● WHAT IS NEEDED
The expected output is a copy of every line in the records with the string "agent".

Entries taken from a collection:
══════

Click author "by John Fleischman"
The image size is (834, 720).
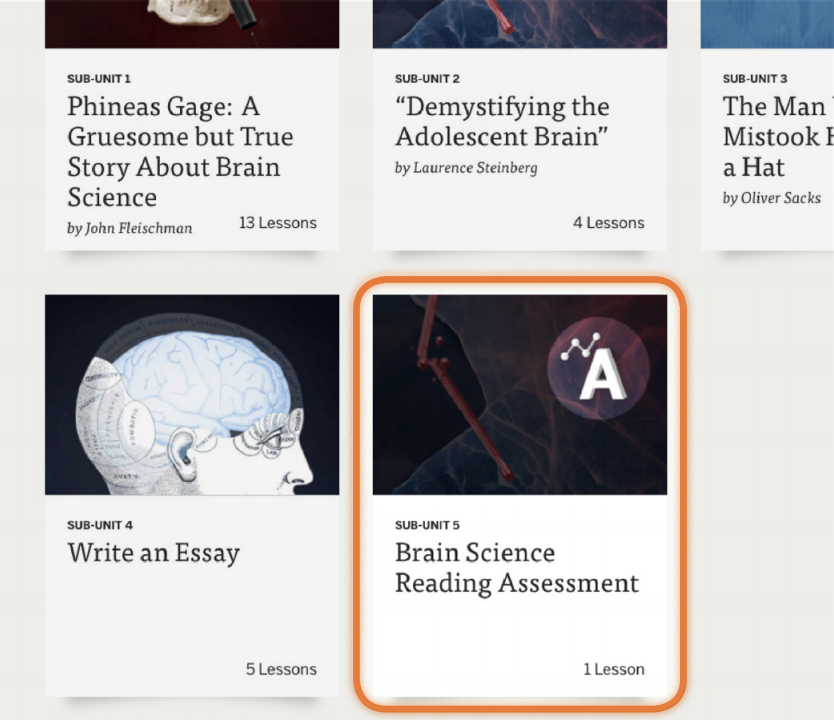pos(130,228)
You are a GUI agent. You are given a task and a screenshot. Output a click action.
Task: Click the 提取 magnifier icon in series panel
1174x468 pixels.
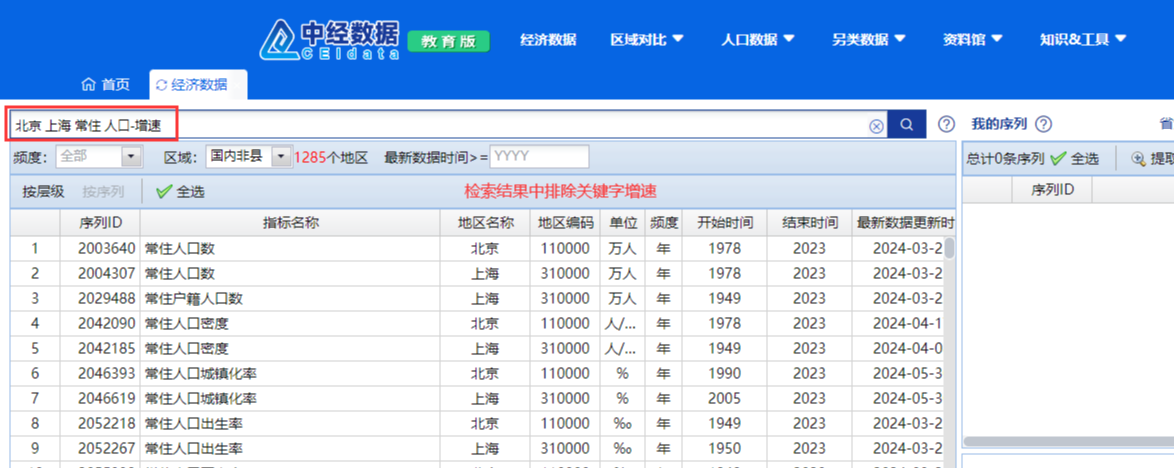tap(1138, 159)
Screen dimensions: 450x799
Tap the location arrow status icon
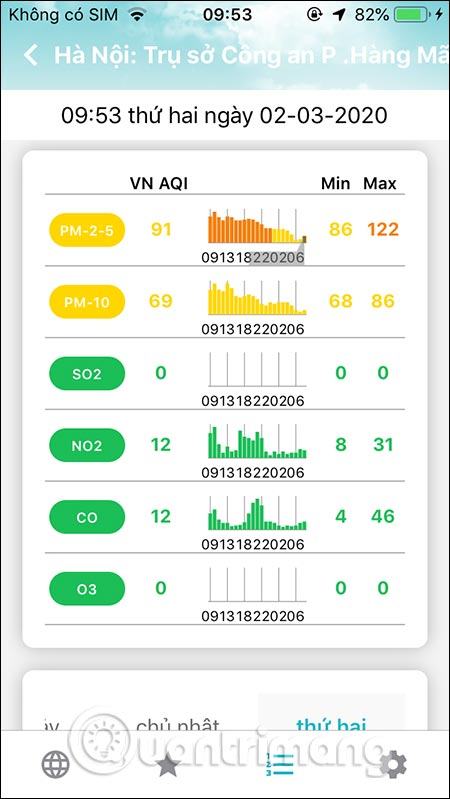[338, 15]
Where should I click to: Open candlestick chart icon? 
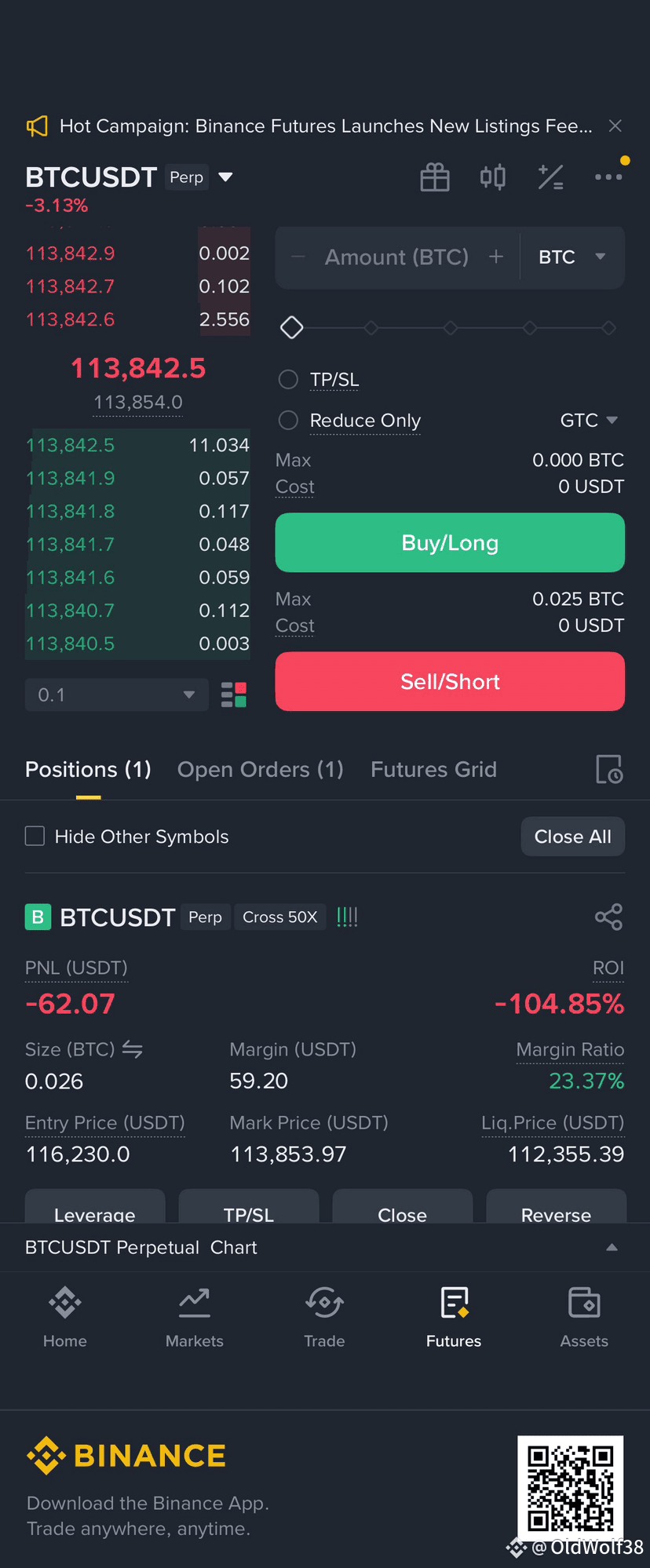(493, 177)
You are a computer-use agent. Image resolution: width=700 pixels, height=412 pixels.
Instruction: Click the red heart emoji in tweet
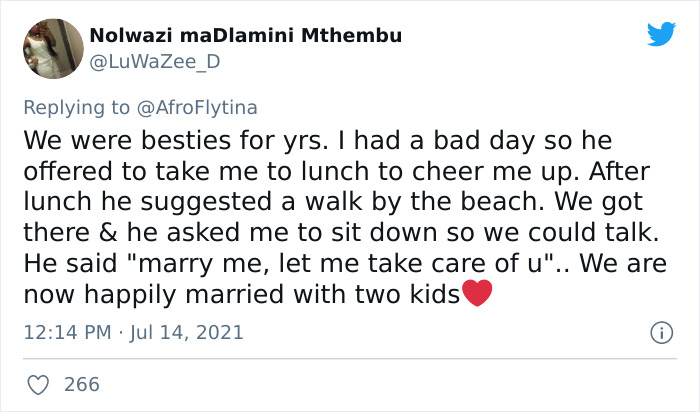[478, 295]
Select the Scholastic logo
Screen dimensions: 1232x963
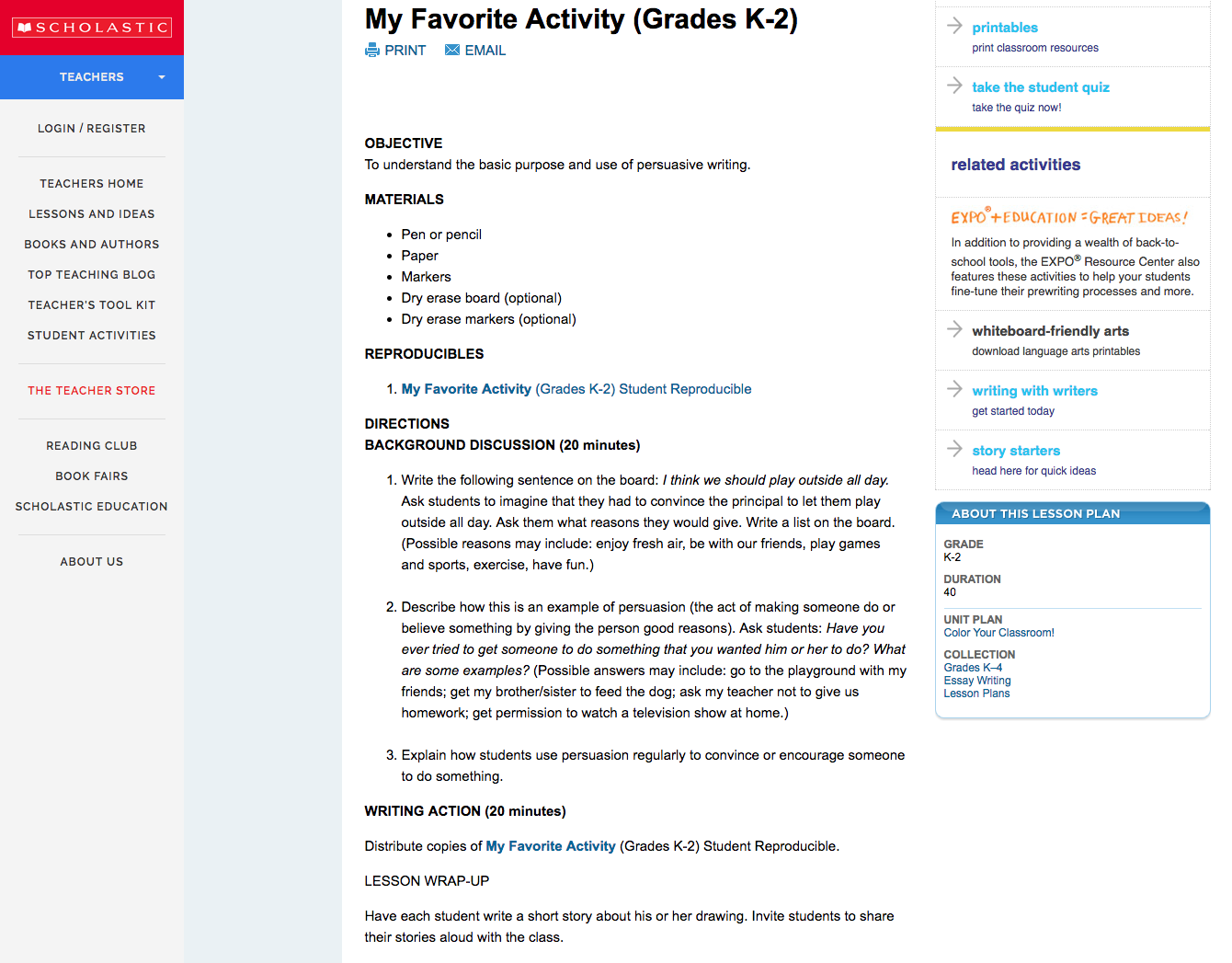pyautogui.click(x=91, y=27)
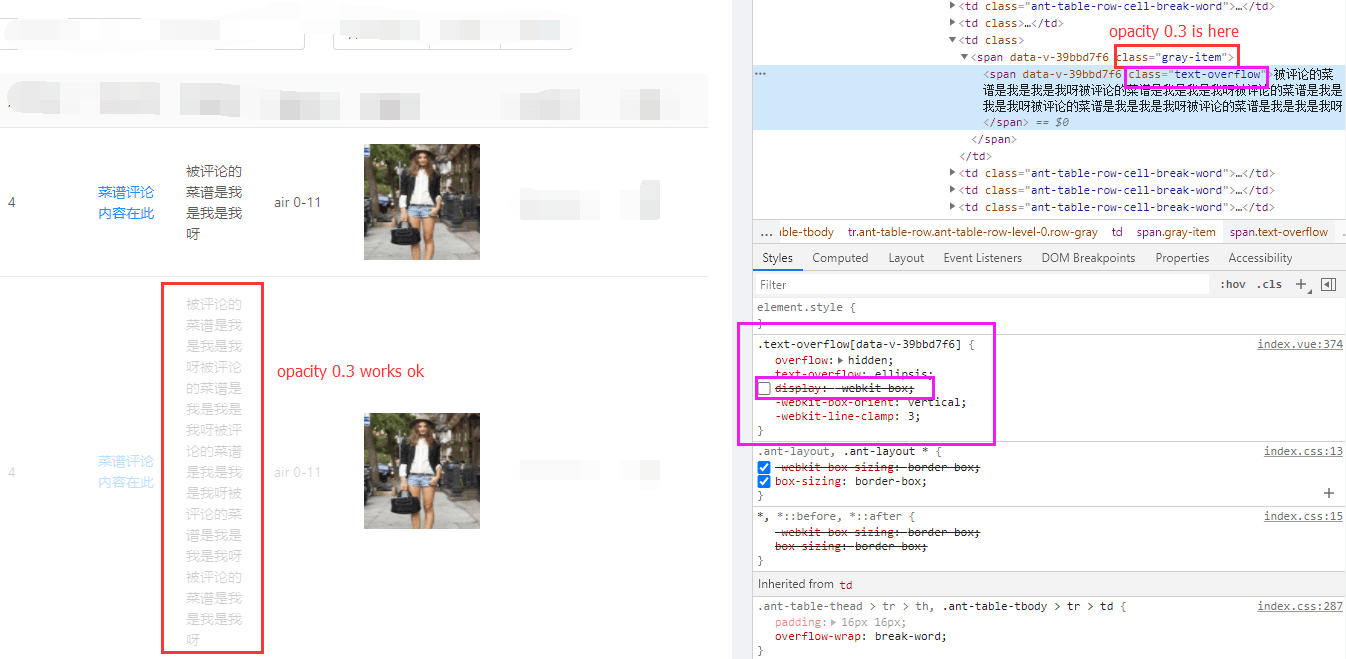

══════

● RESULT
You are a GUI agent. You are given a task and a screenshot. Output a click action.
You are a computer-use agent. Image resolution: width=700 pixels, height=412 pixels.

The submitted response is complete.